Having a place to park a car by your home is important, there’s no arguing that. But is it more important than having an open green space to welcome you, visitors and nature to your front door?

As traffic increases and time-hungry householders opt to pave or concrete their driveway to avoid garden maintenance, there’s little doubt the state of our front gardens is spiralling downwards.

Yet, points out horticulturist Joe Swift, the front garden should be the first point of a welcoming haven.

Swift, one of many gardening experts appearing in Great British Garden Revival, a new 10-part BBC2 series starting on December 9, visited one such haven in award-winning Rockcliffe Avenue, Whitley Bay, north Tyneside, where residents have transformed their paved street with colourful plants and containers overflowing with flowers.

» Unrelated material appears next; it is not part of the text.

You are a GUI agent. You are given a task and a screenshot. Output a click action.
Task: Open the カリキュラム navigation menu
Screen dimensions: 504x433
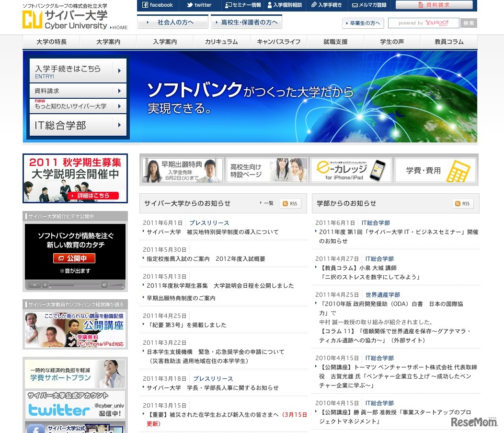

The result isn’t just aesthetic, residents have also reported a much greater sense of community, with kids no longer ‘causing havoc’ in the street and people no longer dropping litter because the beautiful gardens have given them a sense of pride.

“A lot of people just concrete or pave their gardens over and just forget about the plants, but research shows how important plants are in reducing pollution, for wellbeing and house prices,” says Swift.

Creating a planting buffer between your home and traffic is also like putting a filter paper between you and the pollution, explains Rob MacKenzie, professor of atmospheric science at Birmingham University.

“If you put plants very close to the traffic then they have a greater chance of soaking up the pollution and making a significant reduction, perhaps as much as 10 or 20 per cent,” he explains.

Three-quarters of households in Britain have cars – 40 per cent of those have two cars – and the increased use of concrete or paving to accommodate them has led to huge drainage problems in some areas.

Swift says there are products out there which can accommodate both plants and vehicles. In the BBC programme, he looks at reinforced hexagonal plastic mesh which goes into the ground, and you can park your car on it when it has been filled with either gravel or plants.

You lay it by firstly putting landscaping fabric over the soil to allow water to drain through and suppress weeds. Then place a layer of sand on to the fabric and embed your mesh into it.

Then you fill your hexagonal slots with loamy topsoil and sand, which is perfect for sowing grass seed.

Sow the seed in late summer, early autumn or spring. Before long, the grass will be growing above the mesh, but you can drive a car over it. Alternatively, use gravel or use a combination of gravel and grass seed or other low-growing plant, like thyme or camomile.

“It’s a way of softening the ground but still making it durable and tough enough to drive a car on. There are several products out there and you can get them online.” Herbaceous ground cover like hardy geraniums and alchemilla mollis are pretty tough and can easily be incorporated into many front gardens, he notes.

“If your front garden is in a shady area you could go for plants like hostas and ferns, anything that can take a bit of a battering and which you can get into the ground.”

He also recommends planting strongly scented plants in your front garden such as Christmas box, a really tough evergreen which you will notice as you enter or leave your front garden every day.